» **Requirement**
Using the entries that follow, count the lines containing the word "will" and give that number by itself.

-*-*-

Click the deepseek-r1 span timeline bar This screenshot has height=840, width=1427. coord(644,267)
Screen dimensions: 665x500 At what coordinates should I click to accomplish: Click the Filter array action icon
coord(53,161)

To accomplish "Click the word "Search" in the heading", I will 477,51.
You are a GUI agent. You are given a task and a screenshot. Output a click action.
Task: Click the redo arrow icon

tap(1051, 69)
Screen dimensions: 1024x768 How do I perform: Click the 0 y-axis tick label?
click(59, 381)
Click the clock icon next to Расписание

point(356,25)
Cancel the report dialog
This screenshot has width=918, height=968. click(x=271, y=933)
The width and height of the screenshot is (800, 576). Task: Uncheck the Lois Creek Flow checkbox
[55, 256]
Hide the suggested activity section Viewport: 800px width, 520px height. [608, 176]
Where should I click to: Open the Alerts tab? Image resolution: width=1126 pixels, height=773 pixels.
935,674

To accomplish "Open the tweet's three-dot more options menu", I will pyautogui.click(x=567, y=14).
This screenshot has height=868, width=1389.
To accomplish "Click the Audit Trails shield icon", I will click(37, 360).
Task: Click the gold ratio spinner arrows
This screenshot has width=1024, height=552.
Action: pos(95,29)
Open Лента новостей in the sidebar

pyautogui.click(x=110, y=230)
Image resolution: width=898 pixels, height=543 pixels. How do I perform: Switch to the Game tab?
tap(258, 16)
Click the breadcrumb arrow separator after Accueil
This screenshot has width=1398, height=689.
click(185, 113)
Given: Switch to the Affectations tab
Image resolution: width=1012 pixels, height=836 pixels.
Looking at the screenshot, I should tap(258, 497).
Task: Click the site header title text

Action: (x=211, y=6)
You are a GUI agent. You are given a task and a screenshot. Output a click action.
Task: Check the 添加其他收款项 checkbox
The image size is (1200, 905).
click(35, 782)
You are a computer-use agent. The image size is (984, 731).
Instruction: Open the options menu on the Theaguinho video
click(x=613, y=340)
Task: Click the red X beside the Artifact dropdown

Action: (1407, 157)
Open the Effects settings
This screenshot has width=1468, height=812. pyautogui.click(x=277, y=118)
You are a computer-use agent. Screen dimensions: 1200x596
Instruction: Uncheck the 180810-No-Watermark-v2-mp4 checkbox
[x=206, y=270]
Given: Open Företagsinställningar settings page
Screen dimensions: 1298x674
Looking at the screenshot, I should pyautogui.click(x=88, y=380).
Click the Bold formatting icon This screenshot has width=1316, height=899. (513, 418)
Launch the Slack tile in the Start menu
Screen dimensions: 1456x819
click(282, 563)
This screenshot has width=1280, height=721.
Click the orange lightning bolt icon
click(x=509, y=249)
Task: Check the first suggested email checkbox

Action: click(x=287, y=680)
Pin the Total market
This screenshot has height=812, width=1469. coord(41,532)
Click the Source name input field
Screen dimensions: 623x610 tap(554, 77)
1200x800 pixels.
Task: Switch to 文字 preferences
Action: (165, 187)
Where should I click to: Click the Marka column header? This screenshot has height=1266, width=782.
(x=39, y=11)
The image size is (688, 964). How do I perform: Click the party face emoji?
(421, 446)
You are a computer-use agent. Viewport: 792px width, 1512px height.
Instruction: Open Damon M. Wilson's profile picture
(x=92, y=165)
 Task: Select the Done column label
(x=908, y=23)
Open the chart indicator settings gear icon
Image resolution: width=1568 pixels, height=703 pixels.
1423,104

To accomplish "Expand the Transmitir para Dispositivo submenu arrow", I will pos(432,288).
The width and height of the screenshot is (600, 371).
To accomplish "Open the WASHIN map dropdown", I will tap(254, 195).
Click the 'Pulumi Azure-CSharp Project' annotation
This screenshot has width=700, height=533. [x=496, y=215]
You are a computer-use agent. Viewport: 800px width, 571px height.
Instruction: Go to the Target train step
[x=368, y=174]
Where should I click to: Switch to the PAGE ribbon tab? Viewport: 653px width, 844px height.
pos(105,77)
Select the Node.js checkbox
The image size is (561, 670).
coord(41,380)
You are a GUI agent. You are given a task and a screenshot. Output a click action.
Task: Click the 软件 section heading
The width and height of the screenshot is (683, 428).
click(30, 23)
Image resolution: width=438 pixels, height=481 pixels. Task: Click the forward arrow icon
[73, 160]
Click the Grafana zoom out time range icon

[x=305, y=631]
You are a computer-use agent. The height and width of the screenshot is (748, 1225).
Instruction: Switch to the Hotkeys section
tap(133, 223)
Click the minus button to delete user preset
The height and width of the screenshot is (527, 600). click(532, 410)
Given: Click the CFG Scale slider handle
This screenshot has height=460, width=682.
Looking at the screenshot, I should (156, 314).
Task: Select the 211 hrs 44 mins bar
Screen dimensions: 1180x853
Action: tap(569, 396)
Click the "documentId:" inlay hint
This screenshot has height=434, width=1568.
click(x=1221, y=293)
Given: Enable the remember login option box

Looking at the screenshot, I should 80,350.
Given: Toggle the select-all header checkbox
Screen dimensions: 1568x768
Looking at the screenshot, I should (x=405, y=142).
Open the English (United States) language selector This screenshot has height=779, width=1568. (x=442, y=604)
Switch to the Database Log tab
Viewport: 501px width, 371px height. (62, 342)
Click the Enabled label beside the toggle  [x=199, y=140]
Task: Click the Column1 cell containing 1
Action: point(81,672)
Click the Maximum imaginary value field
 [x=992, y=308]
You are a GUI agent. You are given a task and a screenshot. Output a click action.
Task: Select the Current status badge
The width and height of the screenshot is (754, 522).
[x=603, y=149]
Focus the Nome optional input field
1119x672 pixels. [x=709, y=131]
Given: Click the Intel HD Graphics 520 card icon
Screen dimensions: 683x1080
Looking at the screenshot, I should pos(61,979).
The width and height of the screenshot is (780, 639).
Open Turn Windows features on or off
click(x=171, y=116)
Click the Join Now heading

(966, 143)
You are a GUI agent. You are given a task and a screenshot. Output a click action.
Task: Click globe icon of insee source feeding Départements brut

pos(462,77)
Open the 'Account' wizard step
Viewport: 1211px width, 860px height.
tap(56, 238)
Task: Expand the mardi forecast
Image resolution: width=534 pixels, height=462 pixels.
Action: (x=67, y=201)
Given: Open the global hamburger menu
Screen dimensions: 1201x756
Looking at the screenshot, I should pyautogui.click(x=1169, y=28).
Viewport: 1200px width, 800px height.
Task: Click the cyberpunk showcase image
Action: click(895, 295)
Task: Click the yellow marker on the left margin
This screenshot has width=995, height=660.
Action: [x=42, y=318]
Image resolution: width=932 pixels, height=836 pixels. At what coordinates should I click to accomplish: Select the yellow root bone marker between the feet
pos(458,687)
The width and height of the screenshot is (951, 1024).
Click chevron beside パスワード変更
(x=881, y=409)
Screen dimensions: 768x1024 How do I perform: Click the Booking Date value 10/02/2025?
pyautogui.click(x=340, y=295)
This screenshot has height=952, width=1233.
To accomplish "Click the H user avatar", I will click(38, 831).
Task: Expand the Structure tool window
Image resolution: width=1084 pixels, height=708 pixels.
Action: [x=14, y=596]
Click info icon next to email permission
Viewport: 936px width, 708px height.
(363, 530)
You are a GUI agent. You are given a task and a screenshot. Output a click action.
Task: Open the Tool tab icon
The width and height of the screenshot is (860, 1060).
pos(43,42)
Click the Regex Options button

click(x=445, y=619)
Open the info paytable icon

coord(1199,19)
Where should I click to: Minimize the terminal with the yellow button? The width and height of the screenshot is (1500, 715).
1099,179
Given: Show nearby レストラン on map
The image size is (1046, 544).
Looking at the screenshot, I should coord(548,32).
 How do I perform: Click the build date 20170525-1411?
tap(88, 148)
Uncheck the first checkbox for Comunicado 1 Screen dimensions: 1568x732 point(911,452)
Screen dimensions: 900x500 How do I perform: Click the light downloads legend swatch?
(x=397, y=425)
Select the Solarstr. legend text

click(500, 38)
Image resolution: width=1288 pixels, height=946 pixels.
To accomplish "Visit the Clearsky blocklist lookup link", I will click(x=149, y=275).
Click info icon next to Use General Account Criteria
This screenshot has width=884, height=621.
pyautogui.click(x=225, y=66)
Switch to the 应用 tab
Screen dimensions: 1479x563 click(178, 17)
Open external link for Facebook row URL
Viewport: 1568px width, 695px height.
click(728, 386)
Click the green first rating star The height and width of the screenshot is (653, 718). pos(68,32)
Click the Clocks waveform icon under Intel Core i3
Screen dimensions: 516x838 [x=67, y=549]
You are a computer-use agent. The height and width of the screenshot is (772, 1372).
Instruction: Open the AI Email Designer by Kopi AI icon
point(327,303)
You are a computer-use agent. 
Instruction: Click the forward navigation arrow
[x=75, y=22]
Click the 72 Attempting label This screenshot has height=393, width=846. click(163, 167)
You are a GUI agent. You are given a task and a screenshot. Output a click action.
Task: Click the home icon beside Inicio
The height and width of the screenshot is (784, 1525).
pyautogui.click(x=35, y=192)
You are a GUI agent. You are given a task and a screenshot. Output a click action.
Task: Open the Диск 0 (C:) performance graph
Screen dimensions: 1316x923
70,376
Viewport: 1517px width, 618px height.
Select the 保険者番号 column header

-*-*-

» **Output of the exercise**
7